To highlight the ballpark theme and get the audience into the spirit, A.R.T. has added a Yawkey Way—full of side attractions, including a hot dog stand on the patio, souvenir rubber baseballs for ticketholders and long lines at the beer booth. And onstage, the flexible set, featuring a pair of green (of course) rolling platforms that represent the Fenway stands and other locales, also includes cameo appearances by the right-field scoreboard and the Citgo sign.
Johnny Baseball mixes the historical facts of the Red Sox’ record on race into a fictional story. It begins in 1919, when the seeds for the Curse are sown with the arrival of Johnny O’Brien, a young phenom who earns the nickname Johnny Baseball for his devotion to the game and his killer fastball. Later it moves to 1948, when events provoke a quite literal curse laid upon the Red Sox and their city. This “real” story behind the Curse is related to a 10-year-old fan (Erik March) by an elderly black man (Charles Turner, bearing a perhaps not coincidental resemblance to James Earl Jones in Field of Dreams).
The story is told in flashbacks during the agony and ecstasy of the fourth game of the 2004 American League Championship Series against—who else?—the Yankees, when something that sure looked like divine intervention broke the Curse and propelled the Sox toward their long-delayed championship. In a sequence of hilariously apt vignettes and musical numbers, a gaggle of Fenway bleacher bums live every desperate moment of that fateful 12-inning contest, lofting prayers and extravagant promises heavenward if they can get just “One More Run.” There are stories within stories here, including the man who trusts in his lucky Cracker Jack box and the young woman who is getting fed up with her long-term boyfriend, who refuses to propose until the Sox win a Series.
According to Johnny Baseball‘s creators, Robert and Willie Reale and Richard Dresser, the roots of the Curse are found in the white ballplayer Johnny’s love for Daisy, a beautiful black singer. In a segregated sport in a racist town, their forbidden love puts his promising career in jeopardy. Though Johnny stubbornly insists “It’s a free country,” Daisy knows from experience in black America that “It’s more complicated than that.”
Colin Donnell and Stephanie Umoh are attractive young performers with strong voices and a sweet chemistry that makes you root for their impossible love-at-first-sight story.

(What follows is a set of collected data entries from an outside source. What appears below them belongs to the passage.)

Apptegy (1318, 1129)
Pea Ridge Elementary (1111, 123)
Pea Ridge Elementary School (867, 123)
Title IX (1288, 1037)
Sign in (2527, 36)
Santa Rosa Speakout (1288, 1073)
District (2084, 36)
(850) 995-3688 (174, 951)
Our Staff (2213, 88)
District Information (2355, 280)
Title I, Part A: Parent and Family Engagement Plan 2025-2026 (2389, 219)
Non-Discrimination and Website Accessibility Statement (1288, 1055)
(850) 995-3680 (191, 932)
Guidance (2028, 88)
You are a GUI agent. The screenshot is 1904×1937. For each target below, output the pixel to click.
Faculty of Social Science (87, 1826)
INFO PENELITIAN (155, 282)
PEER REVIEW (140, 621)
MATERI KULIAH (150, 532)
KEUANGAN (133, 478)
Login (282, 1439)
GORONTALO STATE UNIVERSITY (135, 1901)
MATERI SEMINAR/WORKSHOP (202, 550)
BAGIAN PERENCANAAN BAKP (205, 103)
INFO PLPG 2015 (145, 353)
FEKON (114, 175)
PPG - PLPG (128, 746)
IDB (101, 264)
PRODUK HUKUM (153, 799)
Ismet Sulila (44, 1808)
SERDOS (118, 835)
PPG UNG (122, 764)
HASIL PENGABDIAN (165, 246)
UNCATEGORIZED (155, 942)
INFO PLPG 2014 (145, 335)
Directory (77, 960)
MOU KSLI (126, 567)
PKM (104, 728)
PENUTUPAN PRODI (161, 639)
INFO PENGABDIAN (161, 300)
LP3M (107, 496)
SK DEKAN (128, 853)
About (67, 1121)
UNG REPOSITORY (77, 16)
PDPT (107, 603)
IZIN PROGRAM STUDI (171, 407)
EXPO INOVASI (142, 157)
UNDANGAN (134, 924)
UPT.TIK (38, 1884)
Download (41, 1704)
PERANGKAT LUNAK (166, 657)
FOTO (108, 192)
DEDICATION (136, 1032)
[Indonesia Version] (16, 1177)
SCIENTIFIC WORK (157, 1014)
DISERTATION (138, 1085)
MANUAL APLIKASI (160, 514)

Their impassioned duets alternate with raucous comedy numbers from the bleacher fans and ballplayers that recall the “Ya Gotta Have Heart” team in Damn Yankees.
Charl Brown is affecting as a younger-generation phenom standing in Johnny’s shoes on the pitcher’s mound—”a circle in a diamond”—and Burke Moses gives an amusing, gravel-voiced portrayal of the boozing, whoring, bigger-than-life and (in this version, anyway) likable Babe, who joins with Johnny and a gang of barflies in a number celebrating their origins as abandoned orphans, “Brotherhood of Bastards” (“If our mothers had been sober, we’d none of us be here”).
These two and the rest of the versatile 10-member ensemble take on multiple roles, and an eight-piece offstage band provides solid backing. Some of the curveballs thrown by the plot are strained, but the show’s founding notion, that the Curse was not some byproduct of a foolish trade but a richly deserved reprisal for the team’s history of arrogant bigotry, is refreshing and compelling.
There’s something about baseball—its long, flowing history for one, and perhaps the game’s structure of quiet tension building to bursts of action—that makes it the stuff of legend like no other sport, and the stuff of fiction and drama as well. Johnny Baseball, a solid addition to those ranks, is an extra-base hit.